Once the flag waved at the top of the flagpole, the song “We Are Family” played as we all headed inside the mess hall for breakfast.

After our chocolate-chip pancakes and pork sausage, which, as Avery predicted, were supergood compared to last night's dinner, Donnie blasted the sound system, put on a blond wig, danced around with a briefcase, and lip-synched the song “9 to 5,” while all of us laughed. Thankfully he didn't trip over anything this time.

Then he began to announce the morning activities for each cabin.

“Your job today, campers, is to have
fun
! And here's what's on the agenda for everyone! Red Maple, you're off to the north woods for a survival activity.”

Chairs scraped on the mess hall floor as the girls in Red Maple stood up to head outside.

“Silver Birch, you'll be canoeing this morning,” Donnie continued.

“Awesome!” “Cool!” some of the Silver Birch girls said as they hurried out the door with their cabinmates.

“White Oak, you're headed to the arts-and-crafts room,” Donnie said.

“That figures,” Vanessa muttered, loud enough for Tori to hear her. I wondered if we'd lose our next point. But Tori must've been in a good mood. Maybe from the chocolate-chip pancakes. Or maybe from Gina's goofy salute earlier. Thankfully, she only raised an eyebrow to Vanessa but didn't take away any points.

“Lame-o,” Meredith whispered to Vanessa, agreeing with her. But by that time, Tori had left the table and was talking to Sarge Marge in the doorway of the dish room.

I didn't care what Vanessa and Meredith thought. The arts-and-crafts room would be great! It wouldn't be my park district class with Madison, but it would be much better than another team competition where Vanessa screamed at everyone. That had to be a good thing.

Do people ever treat you differently because you're Asian?

Dear Ms. Marcia,

Most of the time, like when I'm with my best friend, Madison, I don't even think about being from China, so being Chinese is no big deal.

But when I'm with Avery and Becca, I have a hard time forgetting that we're Chinese because sometimes people
do
treat us differently—like this morning when we were standing by the dish room after clearing our breakfast trays. A girl from another cabin asked, “Do you guys usually eat Chinese food for breakfast?”

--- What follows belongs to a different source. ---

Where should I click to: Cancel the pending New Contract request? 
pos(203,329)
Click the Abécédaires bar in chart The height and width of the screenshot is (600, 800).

That question is about as dumb as asking an Italian person if they eat spaghetti for breakfast.

The thing is, she probably wouldn't have asked us that if Avery and Becca hadn't been standing there waving Chinese fans in their faces. (And yeah, Becca has a fan now too because Avery brought an extra one with her this morning in the side pocket of her cargo shorts.)

Being with Avery and Becca means people pay more attention to the fact that we're Asian, and when people pay attention to it, they sometimes treat us as if being Asian means we're different.

Julia

PS There was also the time in third grade when we were studying the Pilgrims, and Brandon Stalwert asked, “Were there any Chinese people on the Mayflower?” And even though Brandon moved away at the end of that school year and most kids probably forgot all about him, I'll always remember his question. That's why this year during our heritage project, when Samantha Collins kept bragging about her mom's relatives being linked to some of the first Pilgrims, I thought about how my third-grade teacher had answered Brandon's question. “Of course there were no Asians on the Mayflower. The ship came from England.”

People like Brandon and Samantha were the reason I had decided that besides my Asian heritage, I would borrow Mom and Dad's Irish and Italian heritage too.